I congratulate my hon. Friend the Member for Southend West (Sir David Amess) on his remarkable success in getting the Bill this far. He has steered it very well. He mentioned the Committee stage, which managed to last an entire 14 minutes. Approval for the ideas he brings forward is very clear, and I hope to see the Bill making it on to the statute book shortly. The Government support the Bill.
I shall be relatively brief and expeditious. Let me first confirm that, in my view, the provisions of the Driving Instructors (Registration) Bill are compatible with the European convention on human rights. Thanks to the great efforts of my hon. Friend, we are now aware that paid driving instruction in Great Britain has been regulated for many years—in fact, since the 1960s. It is therefore unlawful for a person to carry out paid driving instruction unless they are registered as an “approved driving instructor”, commonly known as an ADI. To become a qualified ADI, an instructor must take and pass a three-stage process. There is a purpose to the legislation, which is to ensure that an instructor is sufficiently qualified to deliver a robust standard of instruction to learner drivers and, through that, help to preserve road safety by making sure they become safe and responsible drivers.
The regime to control the process is proportionate. We need look only at our country’s record on road safety to see the contribution that ADIs have made; indeed, other countries look at our record with some envy and have sought to replicate our system. As my hon. Friend made clear and as acknowledged in Committee, however, some of the legislation is out of date and due for a change. That, of course, is why we are here today.
My hon. Friend has identified two quite simple changes that can be made to the legislation to bring it up to date and make it more reflective of current work practices, without compromising instructor standards. As he has pointed out, driving instructors are primarily small businesses, often operating individually or perhaps as part of a smaller franchise arrangement. These simple provisions will provide benefits of a deregulatory nature for a group of small businesses, which is entirely in keeping with the Government’s intention to remove barriers to business.
The two ideas are quite straightforward. The first is to help people back into the industry through the removal of the requirement to redo their full three-part qualification. Last year, 2,500 ADIs allowed their registration to lapse, but only 1%—just 25—applied to requalify. I am sure that, had the requalification process been simpler, more would have tried to re-enter the industry. The requalification process will be reduced from a 34-week process to a six-week one, which is a very significant change.
The second idea relates to voluntary removal from the register and then re-entering via the updated, simplified procedure.

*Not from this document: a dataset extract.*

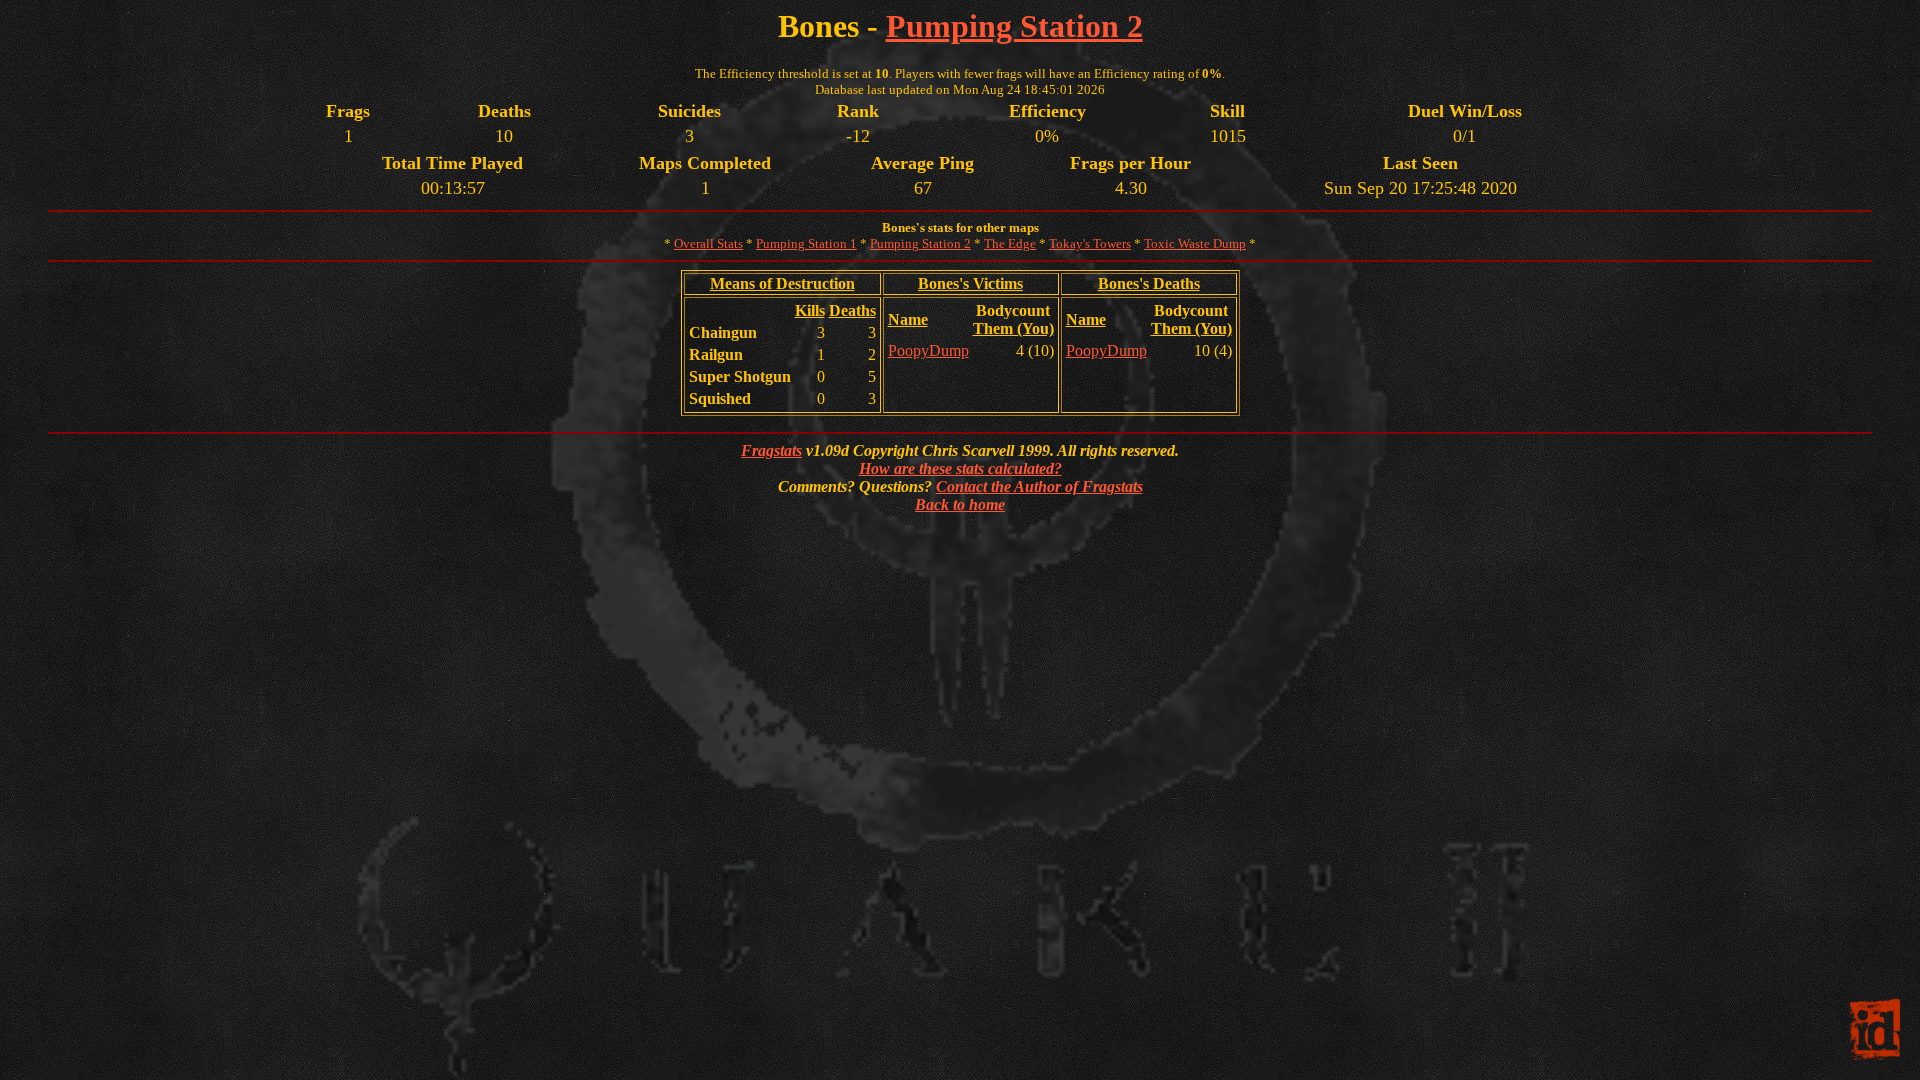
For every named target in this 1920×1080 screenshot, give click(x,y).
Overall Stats (708, 243)
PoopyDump (928, 350)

Last year, 610 ADIs asked to be removed from the register because they had other commitments. The registrar cannot, however, legally do that because ADIs can be removed only for reasons relating to conduct, competence or discipline. If someone is taking a career break to be a carer or to bring up a family, having one’s competence challenged or being made subject to a disciplinary procedure seems entirely unfair. It does not reflect what is happening in people’s lives or careers, which is why we need to make the change.
As the Minister with responsibility for road safety, I am reassured that the Bill will not lower standards and will not compromise road safety; it will merely simplify access to the profession.